Ajdin and Almir had asked me to speak about the twinning and our expectations from it. Because of the number of Health Ministry people present I included in my presentation the importance of a designated HTC for Sarajevo and the need to continue to increase the amount of concentrate being purchased each year. I also reminded them that with the designation of a treatment centre there would be more assistance available from the WFH.

In preparation for the Summer Camp I had a number of meetings with Anne, Debbie and Emma. We prepared a programme which included art workshops and an educational quiz for the children with Anne. Anne found working through art and the quiz very good and the children really engaged with her.
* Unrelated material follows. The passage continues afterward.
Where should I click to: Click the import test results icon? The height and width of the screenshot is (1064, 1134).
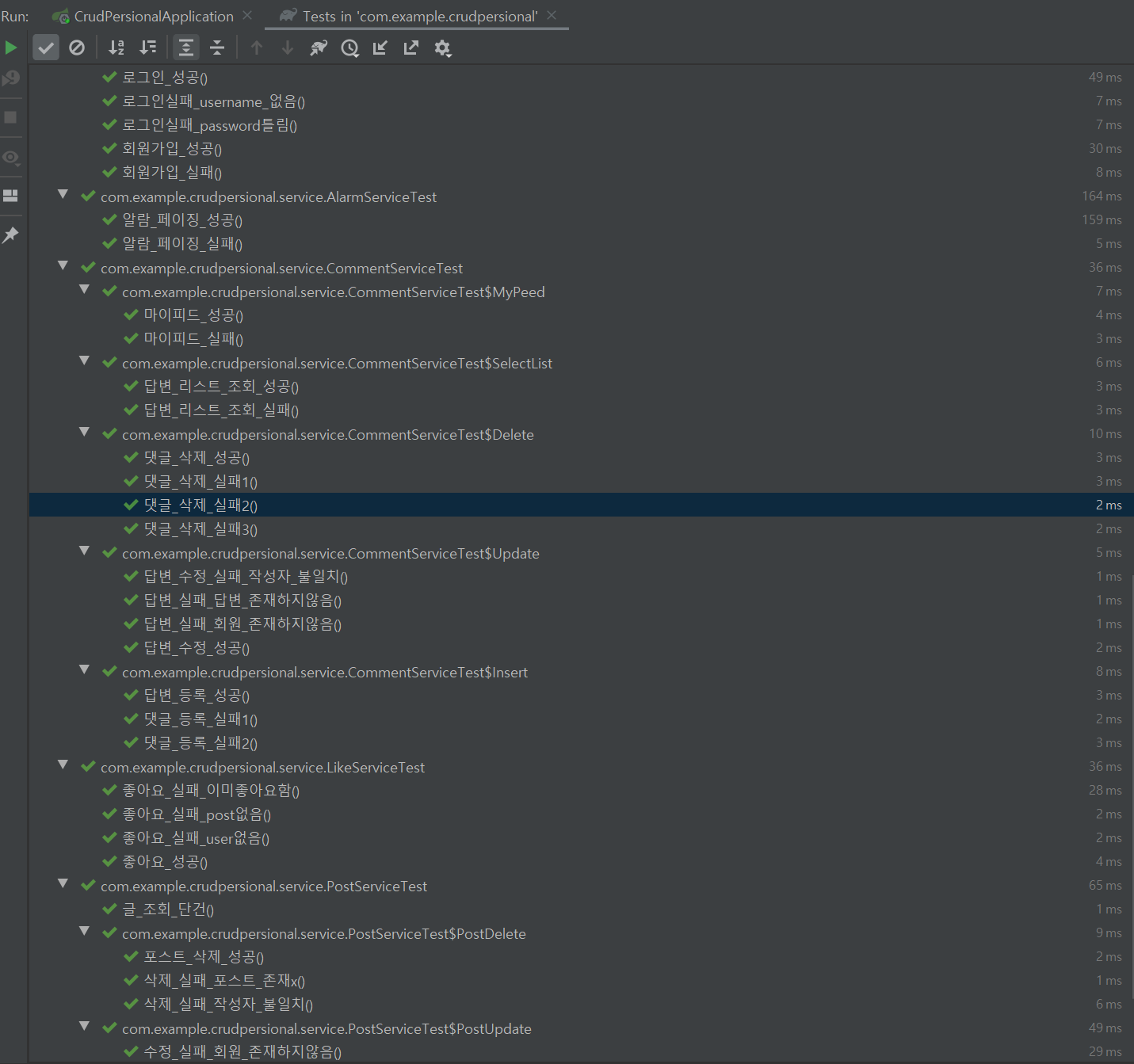[380, 48]
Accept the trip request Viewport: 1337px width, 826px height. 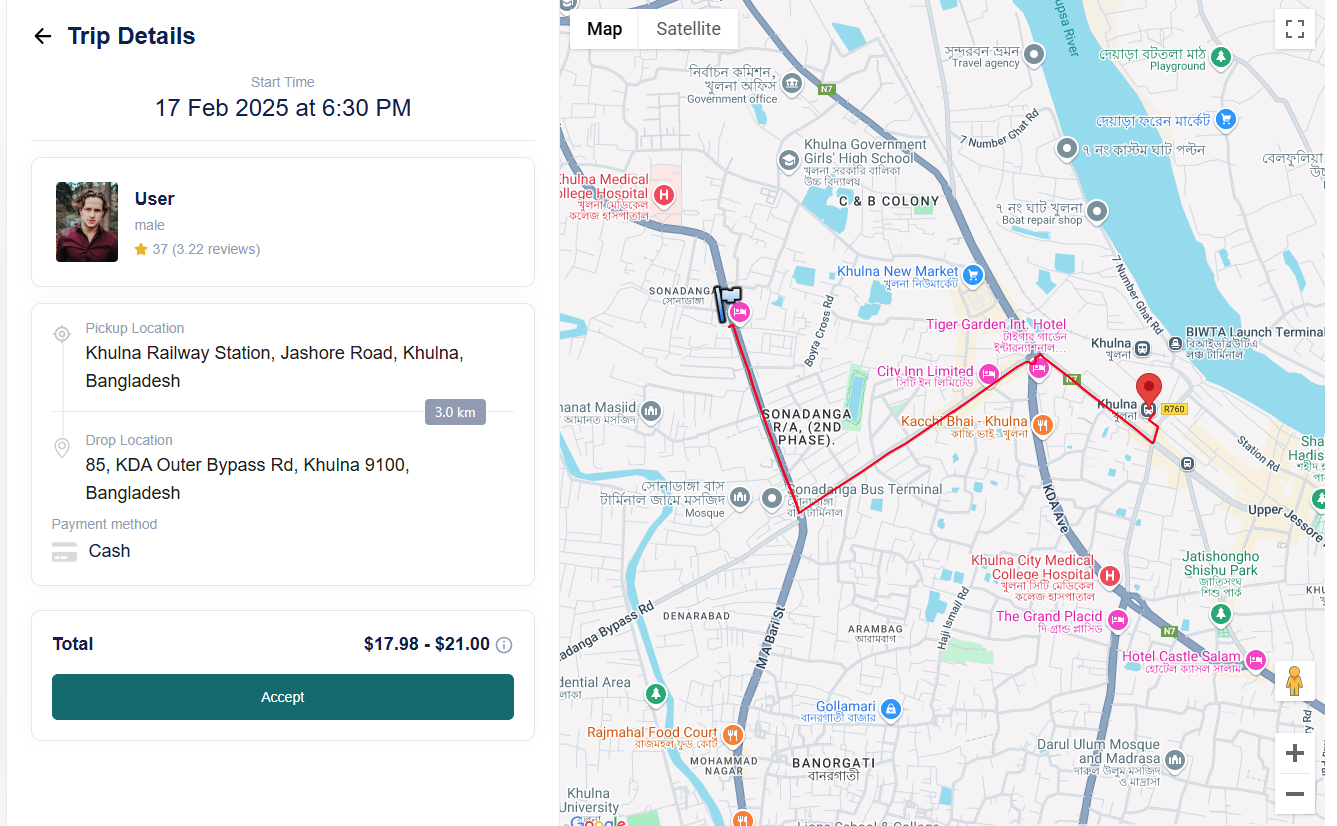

Hydrotherapy and physiotherapy for the children and adults was organised with Emma and Debbie. This did not go exactly to plan but nevertheless it was successful as Emma had time to assess each child and to speak with the parents and children about the most beneficial exercises for them. Most of the children already have bad joints, particularly their knees. It is very upsetting to see their fathers pouring cold water over their knees at every opportunity.

There was time also for adults and parents workshops. The parents bought into this straight away but the adults with haemophilia were reluctant at first. We did however have a very good discussion and question and answer session. It didn’t go exactly as planned in the timetable but nevertheless we did get to have time with each group and a major benefit for the members was just being together.

A nurse from the Paediatric Clinic in Sarajevo attended the Summer Camp and took part in all of the sessions. She appeared to have a very good rapport with the children and their parents and most of the adults remember her from when they attended as children. A young woman who will act as interpreter for the children coming to Barretstown in September also took part in the Summer Camp and got to know the children. The nurse will also be in Barretstown as she is the accompanying person for other children attending.

We had sourced some donations of factor for the Summer Camp but there wasn’t sufficient to allow the children as much freedom as we would have liked. They are generally very quiet children anyway and were happy to sit and play with board games. They absolutely loved the swimming pool.

When we got back to Sarajevo we had some discussions with Ajdin and Almir and we agreed that I would write to all of the Doctors and Health Ministry people we met just to keep the pressure up with regard to the importance of having a HTC.

On Tuesday morning before we left for the airport we visited the Paediatric Clinic. We met with the Director who showed us around. We had a small gift for the young boy who suffered major complications following surgery. His Doctor came to meet us and told us that the child was going to die and that there was nothing else they could do for him. They asked if we wanted to see him and of course we declined. This was a terrible shock after all the intervention both from WFH and Barry White who had assisted by sourcing factor and advising the Doctor treating the child. Before we left the hospital the child passed away.

I was really sorry to have to leave so soon after the little boy died because they were so upset. I don’t think that they have ever had to deal with a situation like that before. If I had realised the funeral was going to be so soon, within two days, I may have stayed for that.

Overall, it was a successful visit. I will shortly follow up with letters to Health Ministry people and Doctors.